» **Given problem**:
Render the lines as a Markdown table with two columns, Row and Line. Number each row, skip blank lines, and leave out the pictures.

» **Stored records**:
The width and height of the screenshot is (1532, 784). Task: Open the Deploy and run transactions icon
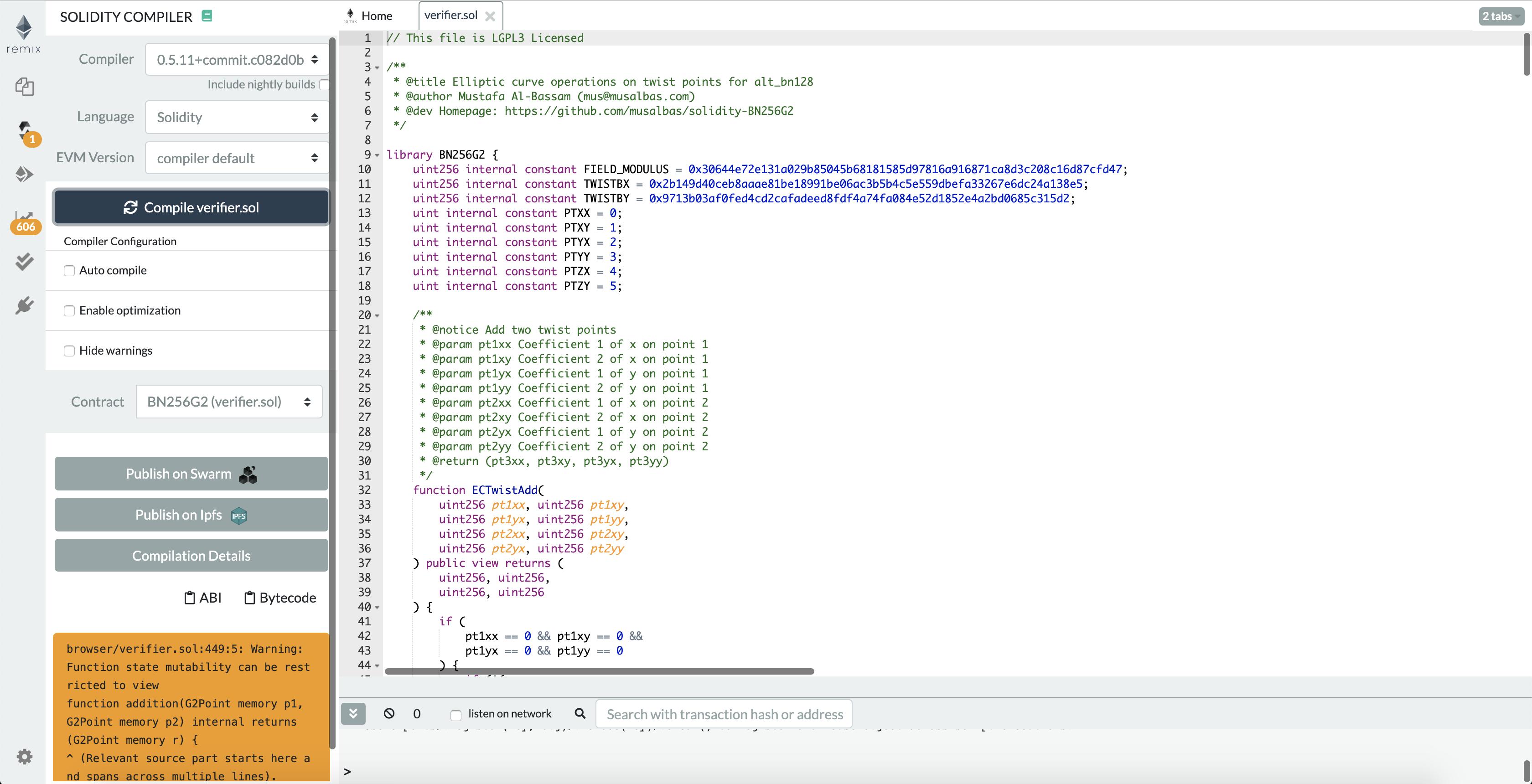pyautogui.click(x=24, y=174)
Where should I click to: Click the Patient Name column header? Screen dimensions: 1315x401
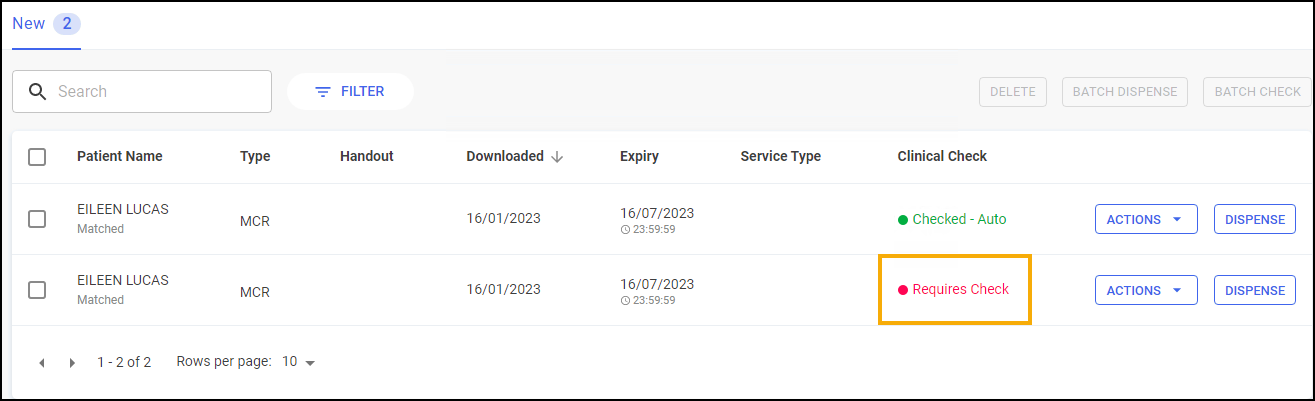coord(119,157)
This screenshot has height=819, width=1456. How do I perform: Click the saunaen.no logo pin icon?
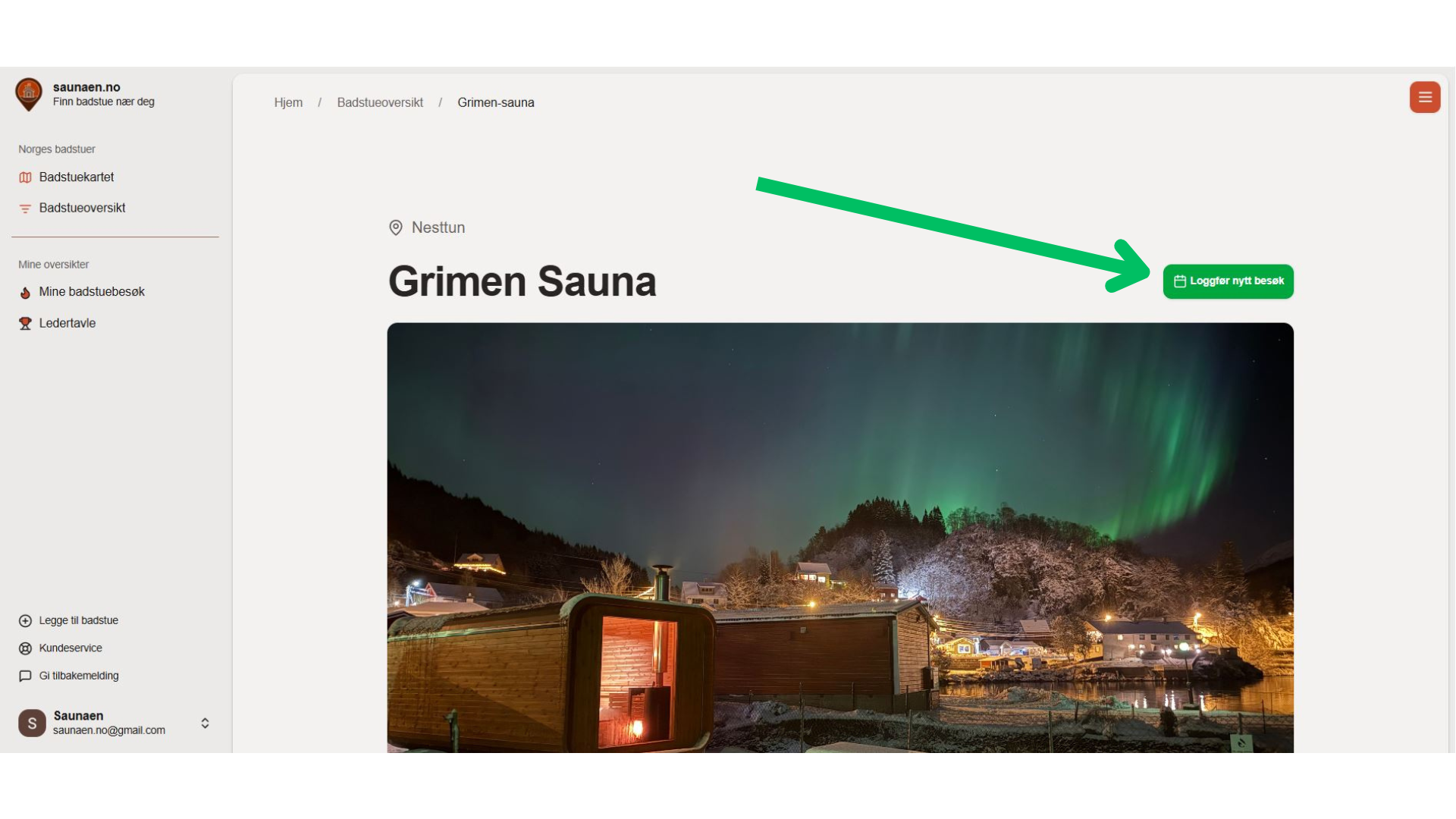[x=29, y=94]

» **Answer to the exercise**:
| Row | Line |
|---|---|
| 1 | The width and height of the screenshot is (1532, 784). Task: Open the Deploy and run transactions icon |
| 2 | pyautogui.click(x=24, y=174) |
| 3 | Where should I click to: Click the Patient Name column header? Screen dimensions: 1315x401 |
| 4 | coord(119,157) |
| 5 | This screenshot has height=819, width=1456. How do I perform: Click the saunaen.no logo pin icon? |
| 6 | [x=29, y=94] |